阿新は体調が回復するまで守護大邸に留まり、あるいは留まらせられたあと、隙を突き本間三郎を刺し殺し、意趣返しをして逃げおおせる。
本当の仇を討てぬままに。
本当の悪を知らぬままに。
「贄は日野資朝、仇は――外道、本間入道」
海辺の惨状が、ふっつりと闇へと滲む。
耳には、落葉御前の鬼の歌、鬼の舞。
藤斬丸の下がる衣擦れの音。
周囲の反魂境は、もうもうと、何処までも広がっている。碑の前、しかし、足下は砂浜のようであった。
「幽玄、虚実冥合ナリ――」
ざん、と、空気が変わった。
どぉれえ……。
どぉれえ……。
眼前先の暗黒の中から声がする。
暗黒の中は、坂であった。石の坂。どす赤い世界より、ひとりの男が歩いてくる。どれ、どれと、この世に近づくたびに、その身に骨と肉が再生していく。
どぉれえ……。
裸形の禿頭から、僧形の体躯に変生する。
「どぉれ……」幽鬼の声である。
その目が、黄の色に光り輝く。
「ひぃ……」
宗章の背後遠くで、御嶽兵衛が悲鳴を上げる。
反魂香を使うのか。彼は確かにそういった。その理由がこれであろう。
反魂香は、死者をよみがえらせる。例えどんな場所にいようと、たとえ未だ死んでおらずとも、必ず呼び出す。
「鬼として、か。――」
宗章は脇差しをグイと縦に立てる。太刀を抜きやすくするためと、腰部の防御のためである。
相手方の手に、太刀を認めたからである。
「喘月っ……」
幽鬼が、眼前に立つ益荒男の腰に差された刀を観、声を上げる。昏い声だ。聞く者を蝕む声だ。
しかし、宗章は揺るがない。
「それも喘月」
宗章も、幽鬼の手にした太刀が、かつての喘月であると看破し声をかける。静かな声だ。だが、灼熱の氷が如き心胆が闘志と鳴って噴き出している。
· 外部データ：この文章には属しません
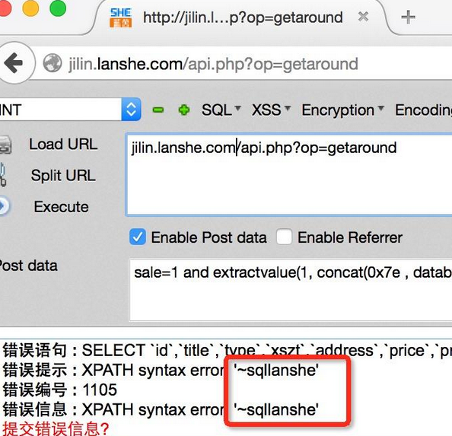Expand the SQL dropdown menu

pos(221,110)
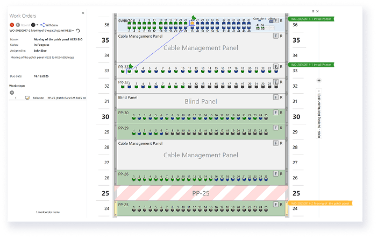Click the refresh icon beside work order name
377x238 pixels.
[79, 31]
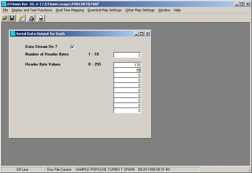
Task: Click the first header byte field showing 170
Action: coord(127,65)
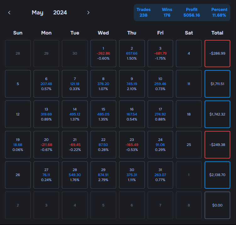Select the red weekly total -$249.38
This screenshot has width=236, height=225.
[x=217, y=145]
幽鬼は知れず、後退った。あと二歩も下がれば、黄泉の国へと転がり落ちていたであろう。
「佐渡所司代、本間入道だな」
「下郎、名を名乗れ」
武士は一歩、踏み出す。踏みだし、名乗る。
「柳生五郎右衛門宗章。日野資朝の仇を討ちに参った」
その言に、幽鬼本間入道は小首を傾げ、ようやく思い出したように呵々大笑する。その口元には、犬歯じみた牙であろうか、ちらりと真っ赤な口中に光る。
「笑わせてくれる。――」
過去の喘月が抜き放たれる。
「お相手仕る。――」
現在の喘月に手が掛けられる。
凄まじき鬼気と瘴気がぶつかり渦巻く中に、清然たる闘志が吹き上がった。
戦うために、喘月を抜く。
新月と満月が重なる世界で、いまふた振りの妖刀が抜き放たれた。